Unfortunately, file systems in the NAS category still pretty much the traditional file systems, while the needs of a new type of file system could not be met by the traditional file systems. The paradigm is definitely shifting.  The new unstructured data world needs a new storage concept. I would term this type of storage as “Cloud Storage” because it breaks down the traditional concepts of NAS.

So what basically defined a Cloud Storage? I already mentioned that the type of unstructured data has changed. And the new requirements for unstructured data type  are:

  • The unstructured data type is capable of globally distributed.
  • There will be billions and billions of unstructured data objects created but each object, be it a Twitter tweet, or a uploaded mobile video, or even the clandestine data collected by CarrierIQ, can be accessed easily via a single namespace
  • The storage file system foundation for these new unstructured data type is easily provisioned and management. Look at Facebook. It is easy to setup, get going and the user (and probably the data administrator) can easily manage the user interface and the platform
  • For the service provider of Cloud Storage, the file system must be secure and support multi-tenancy and virtualization of storage resources
  • There should be some form of policy-driven content management. That is why development platforms such as Joomla!, Drupal, WordPress are slowing become enterprise driven to address these unstructured data types.
  • Highly searchable and have a high degree of search optimization. A Google search do have a strong degree of intelligence and relevance to the data being search as well as generating tons of by-product data that feeds the need to understand the consumers or the users better. Hail Big Data!

So when I compare traditional NAS storage solutions such as Netapp or EMC VNX or BlueArc, I ask the question of whether their NAS solutions has these capabilities to meet the requirements of these new unstructured data type.

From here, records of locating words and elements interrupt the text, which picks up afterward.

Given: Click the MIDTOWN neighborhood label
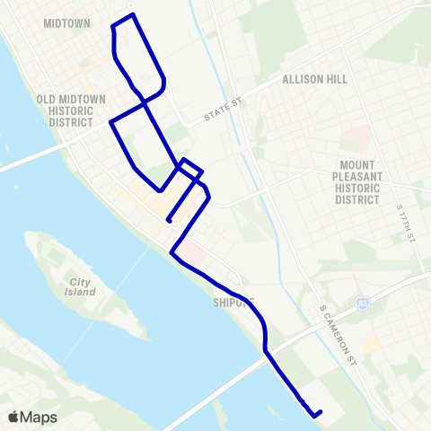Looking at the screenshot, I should tap(66, 23).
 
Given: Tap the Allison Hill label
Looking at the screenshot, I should tap(314, 79).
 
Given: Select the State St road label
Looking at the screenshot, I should tap(224, 105).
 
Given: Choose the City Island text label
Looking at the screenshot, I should tap(82, 287).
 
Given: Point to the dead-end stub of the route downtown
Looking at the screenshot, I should tap(168, 221).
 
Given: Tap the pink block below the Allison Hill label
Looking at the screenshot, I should tap(357, 138).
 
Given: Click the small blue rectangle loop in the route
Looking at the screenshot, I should tap(189, 167).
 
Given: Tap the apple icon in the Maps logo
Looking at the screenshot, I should tap(13, 417).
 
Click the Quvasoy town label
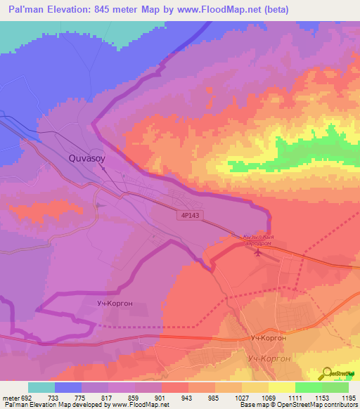point(87,159)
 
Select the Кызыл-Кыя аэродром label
point(262,240)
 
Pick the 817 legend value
point(109,398)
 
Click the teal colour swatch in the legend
point(41,387)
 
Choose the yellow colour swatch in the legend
point(281,387)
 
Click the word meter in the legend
point(11,398)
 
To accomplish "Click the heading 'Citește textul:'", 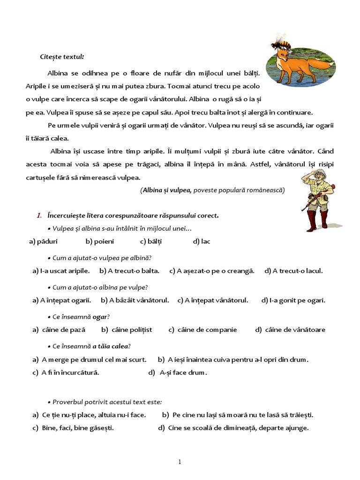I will click(62, 57).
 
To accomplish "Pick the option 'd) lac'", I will click(202, 241).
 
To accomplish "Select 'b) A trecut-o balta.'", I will click(129, 270).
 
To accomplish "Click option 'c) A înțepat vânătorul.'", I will click(213, 300).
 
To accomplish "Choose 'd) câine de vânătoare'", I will click(290, 330).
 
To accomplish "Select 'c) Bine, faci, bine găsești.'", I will click(73, 428).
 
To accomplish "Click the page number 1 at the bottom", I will click(180, 462).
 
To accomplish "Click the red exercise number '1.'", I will click(39, 216).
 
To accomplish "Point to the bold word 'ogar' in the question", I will click(100, 317).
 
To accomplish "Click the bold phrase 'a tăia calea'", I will click(110, 346).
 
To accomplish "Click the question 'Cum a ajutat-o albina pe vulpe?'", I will click(100, 287).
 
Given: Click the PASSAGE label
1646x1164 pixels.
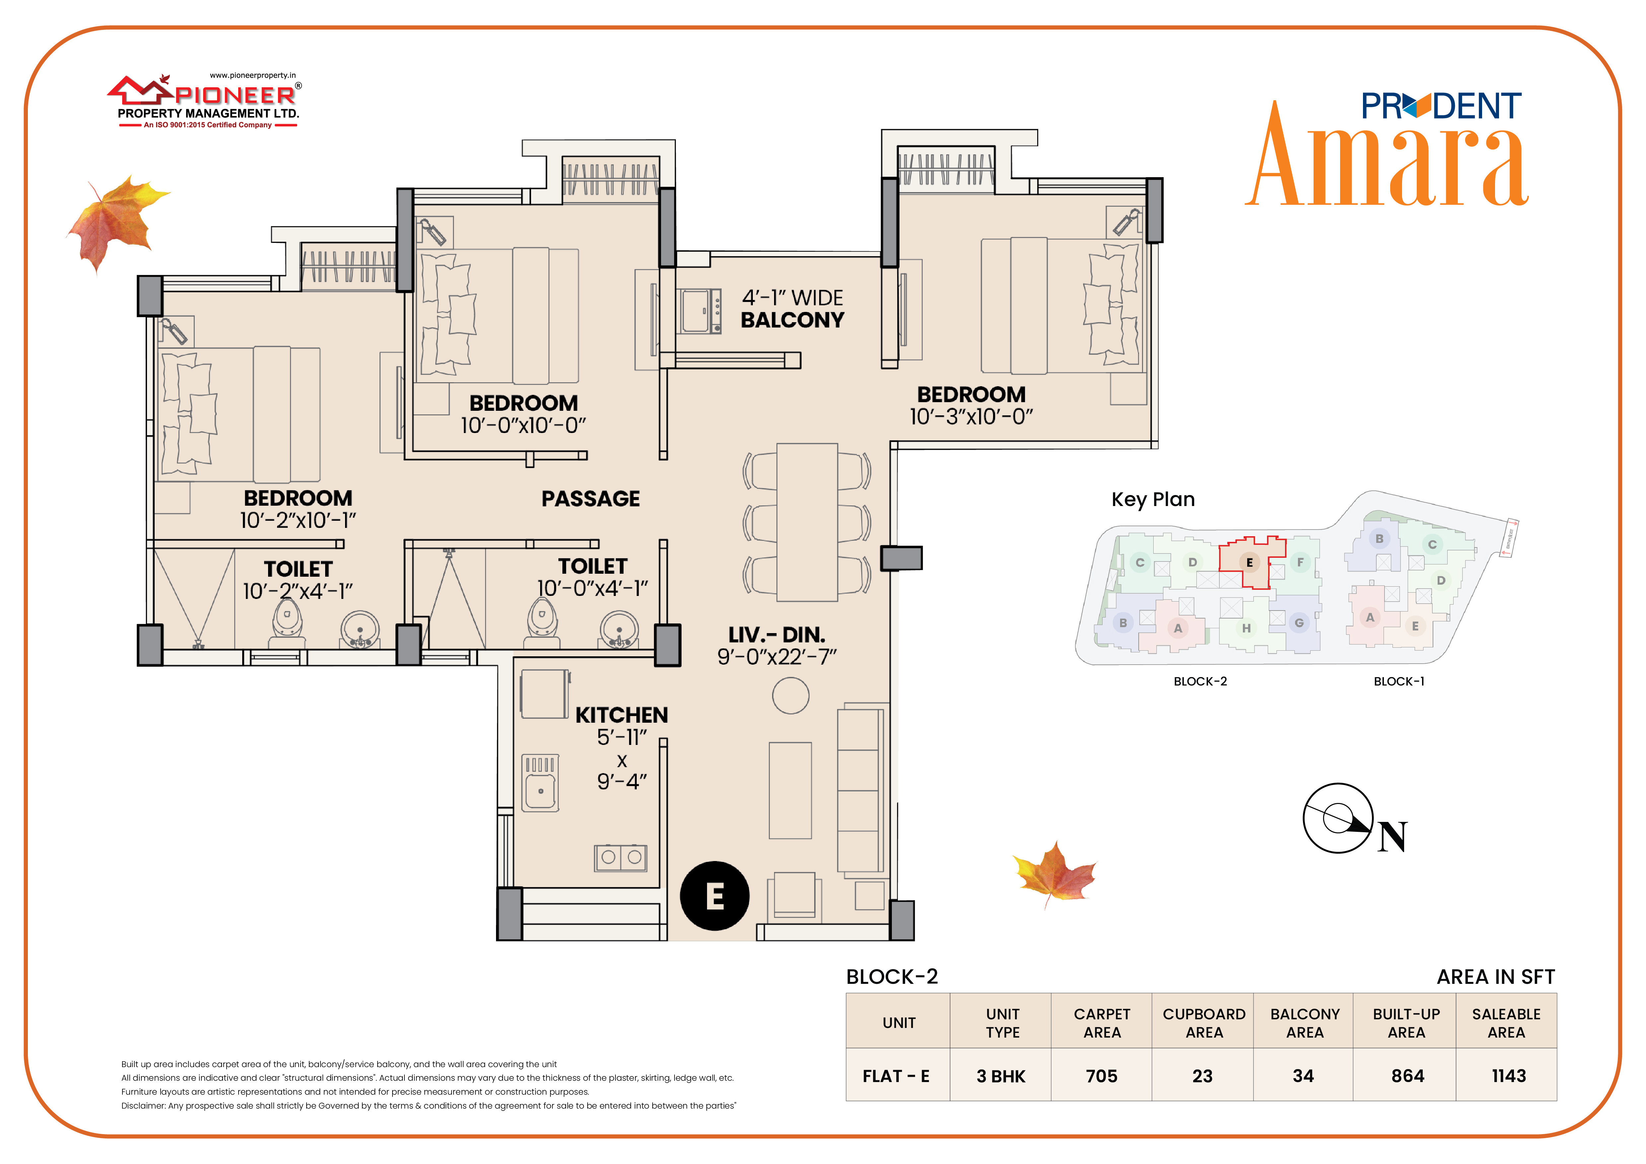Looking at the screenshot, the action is tap(591, 499).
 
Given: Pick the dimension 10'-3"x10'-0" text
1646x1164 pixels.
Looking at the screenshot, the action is tap(971, 416).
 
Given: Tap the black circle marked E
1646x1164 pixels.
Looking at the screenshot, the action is tap(715, 896).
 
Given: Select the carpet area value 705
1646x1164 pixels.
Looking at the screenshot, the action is tap(1102, 1076).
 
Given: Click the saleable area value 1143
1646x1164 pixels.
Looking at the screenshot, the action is tap(1508, 1076).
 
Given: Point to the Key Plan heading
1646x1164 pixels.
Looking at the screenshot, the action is tap(1153, 500).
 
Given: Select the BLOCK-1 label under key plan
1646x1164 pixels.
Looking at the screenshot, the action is tap(1399, 682).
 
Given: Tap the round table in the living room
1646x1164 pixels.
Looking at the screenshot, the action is tap(791, 695).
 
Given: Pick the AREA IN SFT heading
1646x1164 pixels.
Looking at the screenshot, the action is tap(1495, 977).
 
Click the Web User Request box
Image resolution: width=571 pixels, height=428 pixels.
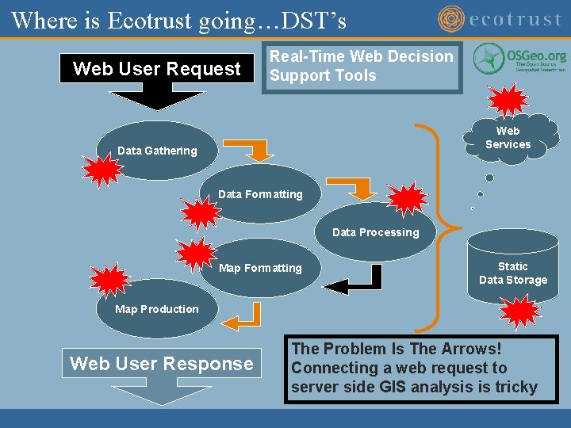(157, 69)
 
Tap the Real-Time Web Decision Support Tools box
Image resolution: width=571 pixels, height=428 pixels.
(362, 67)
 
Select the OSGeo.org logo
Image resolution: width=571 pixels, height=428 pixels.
(520, 60)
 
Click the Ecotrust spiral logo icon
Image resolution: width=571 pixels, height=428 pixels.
(452, 19)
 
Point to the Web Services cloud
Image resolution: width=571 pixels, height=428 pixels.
(508, 138)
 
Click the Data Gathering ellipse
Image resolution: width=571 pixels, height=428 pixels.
(157, 151)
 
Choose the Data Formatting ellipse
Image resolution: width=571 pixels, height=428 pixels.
(260, 194)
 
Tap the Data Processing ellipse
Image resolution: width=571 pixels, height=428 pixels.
(375, 232)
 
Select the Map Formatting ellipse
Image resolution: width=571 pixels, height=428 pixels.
(260, 268)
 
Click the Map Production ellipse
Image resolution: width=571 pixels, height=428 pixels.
(157, 309)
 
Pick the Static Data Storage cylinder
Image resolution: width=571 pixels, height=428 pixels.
(512, 269)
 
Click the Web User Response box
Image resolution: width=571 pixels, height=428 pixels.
(161, 364)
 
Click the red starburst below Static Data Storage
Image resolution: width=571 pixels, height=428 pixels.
(522, 311)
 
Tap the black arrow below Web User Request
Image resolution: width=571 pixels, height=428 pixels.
(156, 99)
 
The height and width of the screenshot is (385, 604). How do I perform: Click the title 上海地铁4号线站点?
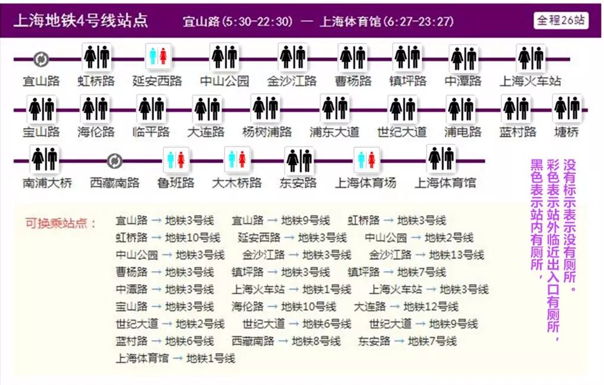pyautogui.click(x=81, y=21)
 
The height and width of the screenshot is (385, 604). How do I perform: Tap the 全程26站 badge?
pyautogui.click(x=561, y=20)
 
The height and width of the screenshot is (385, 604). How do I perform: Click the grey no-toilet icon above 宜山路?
pyautogui.click(x=41, y=59)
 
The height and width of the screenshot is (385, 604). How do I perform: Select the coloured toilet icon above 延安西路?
pyautogui.click(x=158, y=57)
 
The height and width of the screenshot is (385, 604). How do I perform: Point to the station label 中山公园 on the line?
pyautogui.click(x=224, y=81)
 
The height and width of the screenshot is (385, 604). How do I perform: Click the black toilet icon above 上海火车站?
pyautogui.click(x=530, y=58)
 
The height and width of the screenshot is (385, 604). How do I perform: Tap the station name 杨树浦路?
pyautogui.click(x=267, y=132)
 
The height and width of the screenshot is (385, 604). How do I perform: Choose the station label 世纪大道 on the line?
pyautogui.click(x=402, y=132)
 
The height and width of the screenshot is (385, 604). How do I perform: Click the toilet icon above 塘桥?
pyautogui.click(x=567, y=108)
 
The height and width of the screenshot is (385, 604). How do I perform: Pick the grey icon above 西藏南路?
pyautogui.click(x=115, y=161)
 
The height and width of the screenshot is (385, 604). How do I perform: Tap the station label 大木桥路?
pyautogui.click(x=237, y=183)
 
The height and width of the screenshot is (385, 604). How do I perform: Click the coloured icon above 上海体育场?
pyautogui.click(x=366, y=160)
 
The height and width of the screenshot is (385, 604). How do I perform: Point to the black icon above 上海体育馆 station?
pyautogui.click(x=440, y=158)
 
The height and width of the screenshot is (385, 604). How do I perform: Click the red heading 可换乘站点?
pyautogui.click(x=61, y=223)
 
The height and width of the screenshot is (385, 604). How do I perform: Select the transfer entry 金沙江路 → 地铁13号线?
pyautogui.click(x=426, y=255)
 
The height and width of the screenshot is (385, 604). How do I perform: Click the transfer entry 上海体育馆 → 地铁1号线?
pyautogui.click(x=175, y=358)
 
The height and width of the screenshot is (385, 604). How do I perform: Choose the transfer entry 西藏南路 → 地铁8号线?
pyautogui.click(x=286, y=341)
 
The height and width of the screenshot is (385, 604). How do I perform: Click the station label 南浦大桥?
pyautogui.click(x=47, y=183)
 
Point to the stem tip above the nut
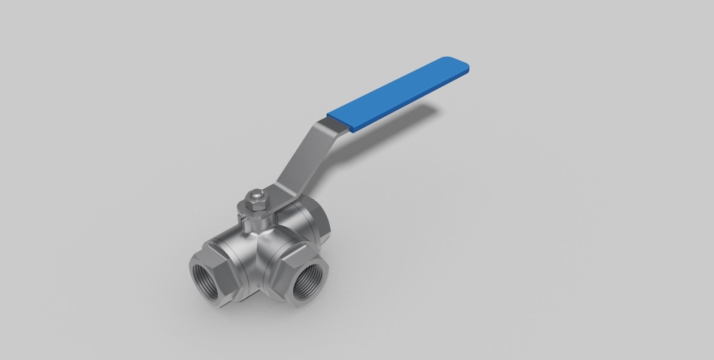255,195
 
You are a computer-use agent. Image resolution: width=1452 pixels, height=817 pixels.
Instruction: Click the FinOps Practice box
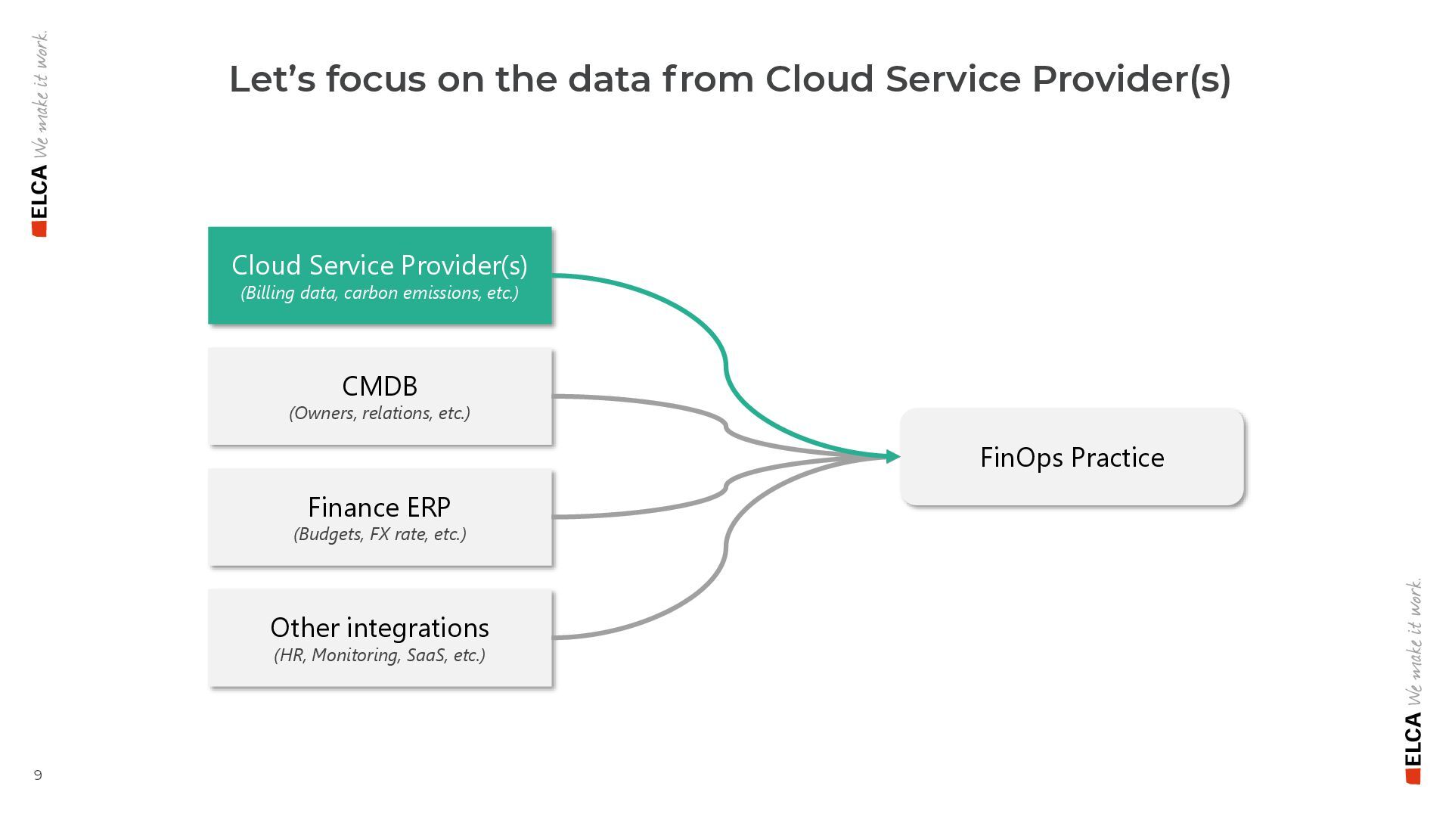tap(1072, 457)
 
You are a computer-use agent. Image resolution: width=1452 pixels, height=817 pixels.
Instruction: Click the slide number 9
tap(38, 775)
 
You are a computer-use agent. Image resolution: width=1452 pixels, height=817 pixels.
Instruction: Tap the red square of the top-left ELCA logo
tap(39, 229)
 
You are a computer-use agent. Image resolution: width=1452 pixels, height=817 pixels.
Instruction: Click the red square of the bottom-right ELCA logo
tap(1413, 777)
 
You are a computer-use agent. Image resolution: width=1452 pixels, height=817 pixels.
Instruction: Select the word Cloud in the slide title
tap(819, 79)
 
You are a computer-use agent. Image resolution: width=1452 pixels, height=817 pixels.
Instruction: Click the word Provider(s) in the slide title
tap(1131, 79)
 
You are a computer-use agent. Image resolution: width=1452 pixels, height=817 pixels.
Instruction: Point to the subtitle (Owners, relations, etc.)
tap(380, 413)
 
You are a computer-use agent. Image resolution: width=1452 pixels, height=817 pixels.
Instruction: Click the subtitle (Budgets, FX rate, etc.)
tap(380, 534)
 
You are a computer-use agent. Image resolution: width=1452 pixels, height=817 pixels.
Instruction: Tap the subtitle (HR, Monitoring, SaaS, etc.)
tap(380, 655)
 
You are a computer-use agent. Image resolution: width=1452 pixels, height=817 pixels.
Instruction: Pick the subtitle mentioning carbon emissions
tap(380, 293)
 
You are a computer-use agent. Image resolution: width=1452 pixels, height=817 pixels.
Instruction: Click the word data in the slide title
tap(609, 79)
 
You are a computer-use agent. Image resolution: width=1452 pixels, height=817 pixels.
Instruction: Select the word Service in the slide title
tap(953, 79)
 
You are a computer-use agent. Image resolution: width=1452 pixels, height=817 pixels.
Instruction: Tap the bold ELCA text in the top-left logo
tap(39, 191)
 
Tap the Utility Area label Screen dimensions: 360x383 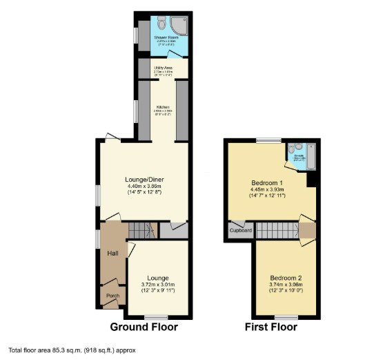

Most of them, no matter how they package it, is still relying on files as the granular object of storage. And today, most files may have some form of metadata such as file name, owner, size etc, DO NOT, possess the capability of content-aware. Here’s an example when I want to show you:

 

The file properties (part of the file metadata) tell you about the file but little about the content of the file. Today, it requires more than that and the new unstructured data type should look more like this:

If you look at the diagram below, the object on the right (which is the new unstructured data type), display much more information than a typical file in a NAS file system. There additional information becomes the fodder to other applications such as search engines, RSS feeds, robots and spiders and of course, big data analytics.

Here’s another example of what I mean about these extended metadata, and a Cloud Storage storage array is required to work with these new set of parameters and a new set of requirement.

 

There’s a new unstructured data type in town. Traditional NAS systems may not have the right features to work with this new paradigm.

Don’t be white washed by the fancy talk of storage vendors in town. Learn the facts, and find out what is really a Cloud Storage.

It’s time to think differently. It’s time to think of what should be a Cloud Storage.